“Getting tough” on crime became a popular notion in 1970’s America. Since that time, America has increasingly jailed/imprisoned offenders at a cost of hundreds of billions of dollars. Though some people strongly believe in “getting tough,” there are now serious questions about the cost effectiveness and wisdom of that harsh approach. Several experts believe that “getting tough” is not the answer and that a more scientific, comprehensive approach is needed to effectively deal with our high crime rate.
The “get tough” approach to crime is favors a more severe answer to crime, including more arrests and more jail sentences. This has been a popular approach in America since the 1970’s and as a result, the United States has increased its jail population to 5 times the jail population we had in the 1970’s. With more than 2.3 million incarcerated people as of 2011, America has spent hundreds of billions of dollars on decades of this “get tough” approach. People who support this “get tough” approach believe that the United States must use it: to fight the alarming increase in crime by an approach that is effective because crime decreased when incarceration rose in the 1990’s; and because government should be seen to be tough on crime. Consequently, despite the high costs and other problems related to getting tough, one faction believes that getting tough is the vital approach to rising crime rates.

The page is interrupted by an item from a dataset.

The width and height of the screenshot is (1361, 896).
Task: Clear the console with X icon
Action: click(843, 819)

In response to the difficulties, expense and apparent failures of getting tough on crime, an anti-“get tough” faction has grown in strength. This faction argues that: getting tough is not cost-effective, because spending hundreds of billions of dollars caused only a drop of 10%-25% in crime during the 1990’s; “getting tough” is more a political statement appealing to racism/fear than an intelligent approach to our nation’s crime problem; after incarcerating these people, we release approximately 700,000 of them per year, creating many problems for the areas in which they are released and live; and several experts seem to agree that the nation’s wellbeing and the offender’s wellbeing are really 2 sides of the same coin, because dealing with the offender’s problems will reduce crimes related to those problems without costing hundreds of billions of dollars.

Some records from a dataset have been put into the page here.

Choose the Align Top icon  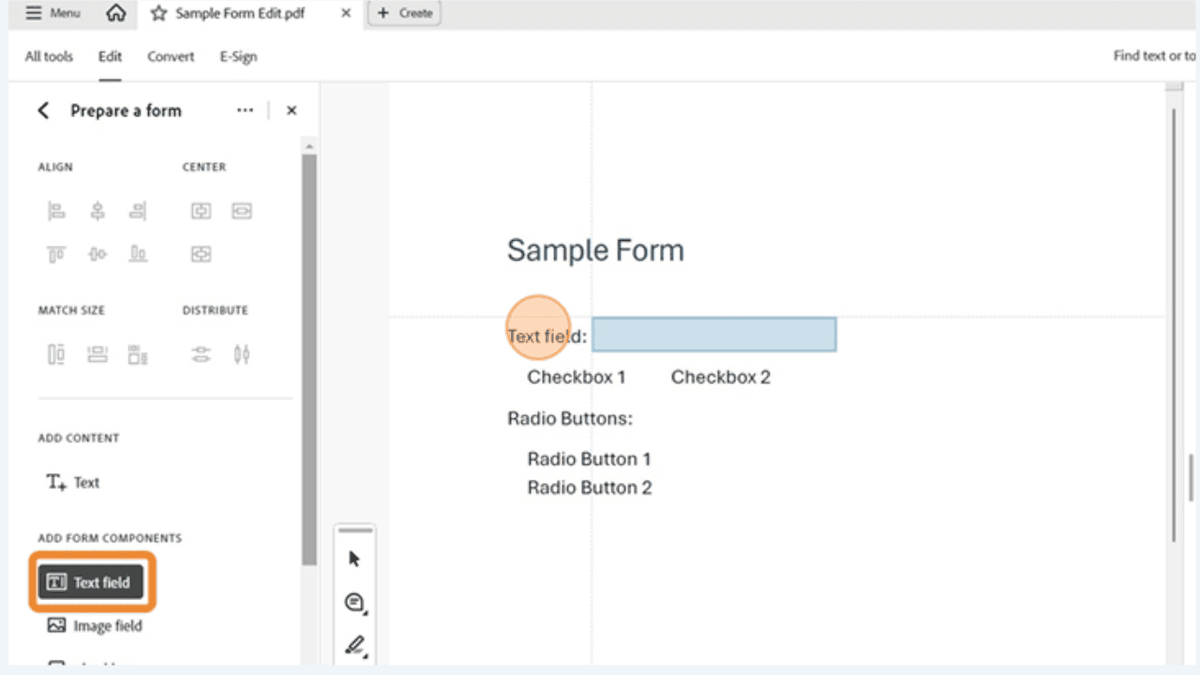coord(55,253)
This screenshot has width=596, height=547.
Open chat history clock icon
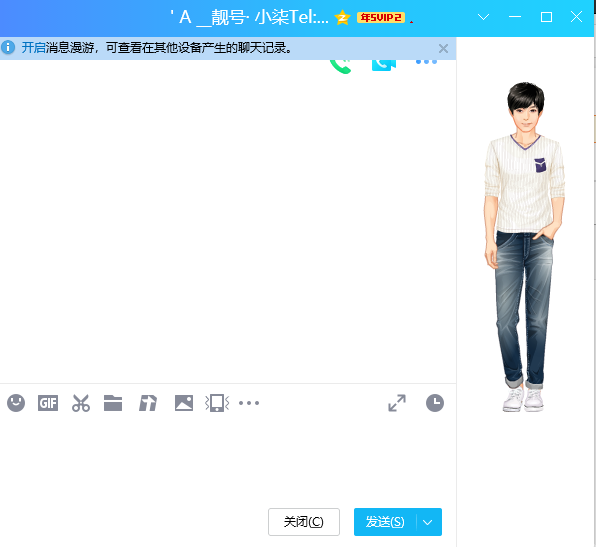tap(435, 403)
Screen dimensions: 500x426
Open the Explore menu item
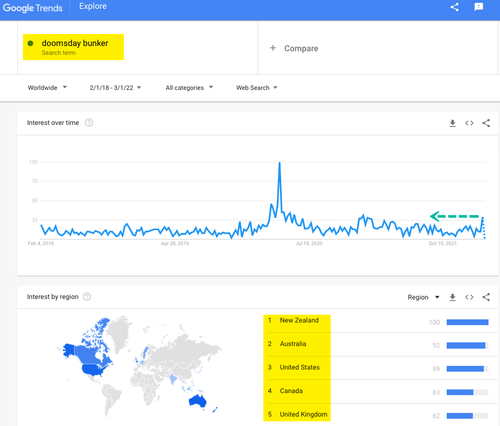(93, 6)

The anti-“get tough” approach seems more sensible in at least some respects. For example, the alcohol/substance abuse problem in the United States has a great impact on the Criminal Justice System: every day, the Criminal Justice System must deal with either alcohol/substance abuse charges or related problems such as thefts to obtain drug money, domestic abuse and probation violations by failed alcohol/drug tests. Through decades of dealing with the problems of alcohol/substance abuse and seeing that these problems are not being solved by simply throwing people in jail for selling or using, Criminal Justice experts are increasingly acting on the belief that the wellbeing of the community and the wellbeing of the offender go hand-in-hand. By bringing together experts from several fields, the System is focusing on breaking the cycle of alcohol/substance abuse by studying the science of addiction and setting up institutional ways of dealing with addiction. They believe that by reducing and eliminating addiction, we will reduce and eliminate the multiple crimes related to addiction. These experts suggest several steps to break the cycle of drug addiction in order to reduce and eliminate the problems related to addiction.
First, they want system-wide continuing education of all members of the Criminal Justice System about the science of addiction.
Secondly, they want all members to work together for a standard plan to decide: what roles each member should play in dealing with addiction; what information must be gathered to decide whether an offender is an addict; the earliest times to screen offenders; all the alternatives to incarceration that can be used, depending on an offender’s screening results.
Third, they want to establish across the System: alternative methods for dealing with addiction; screening/assessment to decide which people should be merely prosecuted and jailed and which people need alternatives.
Fourth, they want to enable all members of the System to use effective alternatives to incarceration.
Fifth, they want to enable all members of the System to supervise people using those alternatives.
At least some government experts prefer these measures because they significantly reduce drug/alcohol-related crime less expensively and more effectively than does “getting tough.”